In order to do this, I’m going to return to an exercise I invented in front of a classroom full of Catholic computer nerds: “If you were going to write a program to do Christianity,” I asked, “how would it start?” You’d have to define your terms, of course, just like you need to specify what daily means, on top of what bread means, but after all the definitions were loaded, and all the Psalms and Proverbs and the entire contents of both the Old and New Testaments were safely locked into Read Only Memory, what would the first instruction be? After a silent and conflicted pause that says volumes about the state of Catholic education, I said:
How about starting with the Greatest Commandment?
And then it occurred to me. How about it; how about starting that way in reality? These young nerds were Confirmed, and therefore fully mature Catholics. They were scarcely older than the BVM Herself when she decided to improve humanity, so why cut them, or you, any slack?
This Easter, how about starting with the Greatest Commandment?

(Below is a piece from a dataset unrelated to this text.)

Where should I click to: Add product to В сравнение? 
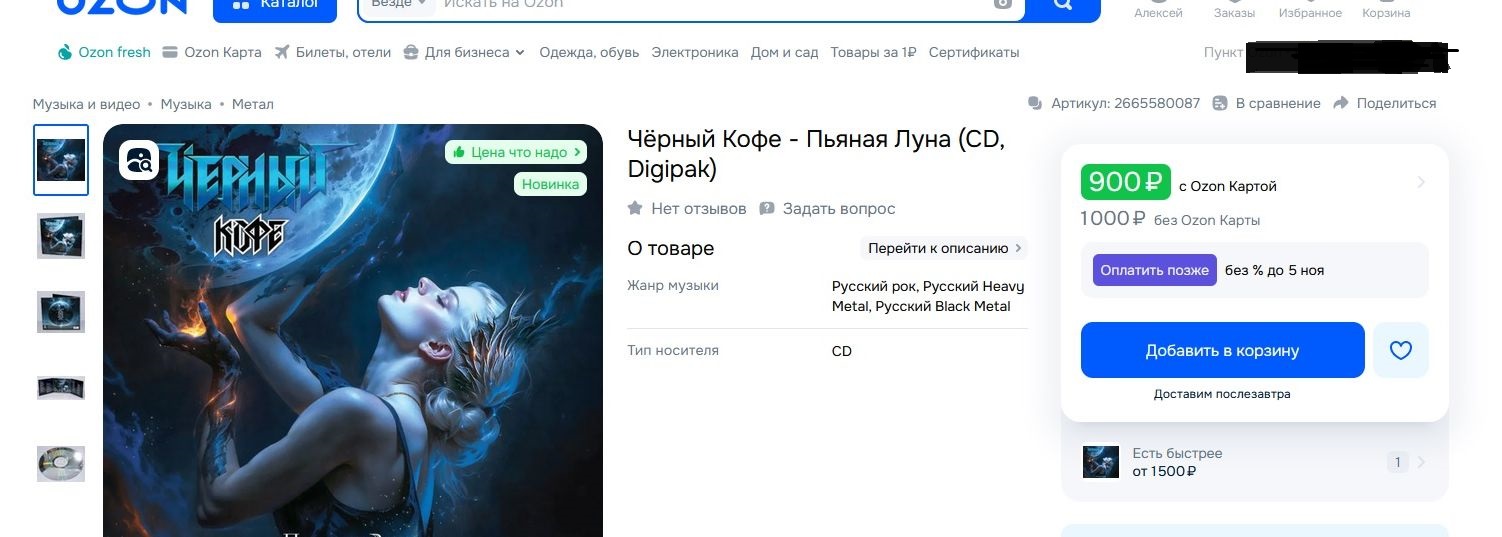click(1266, 103)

Take some time, this year, after finally declining meat every Friday for Lent, and after doing your Easter Duty, to discover what occupied virtually every Theologian for the first 300 years of our Church: The Greatest Commandment. Discover for yourself whether it’s a suggestion, or an aside, or just maybe, a Commandment from the Lord Christ Himself. Then discover what it means. Read or better, listen to the Parable of the Good Samaritan in Luke, Chapter 10. And then, like the computer program imagined, define Biblically the terms used therein, especially Mercy.
Maybe even discover the Catholic definition of Mercy. It’s neither pity, nor forbearance, nor empathy, nor any emotion. It’s work. Work done on behalf of neighbors who need Mercy.
And, with Forgiveness, it is the thread that will knit the World together and Resurrect us, tearing us from the maw of Death and delivering us into the Arms of Christ. It’s Resurrection.
Let’s all start to practice it this Easter.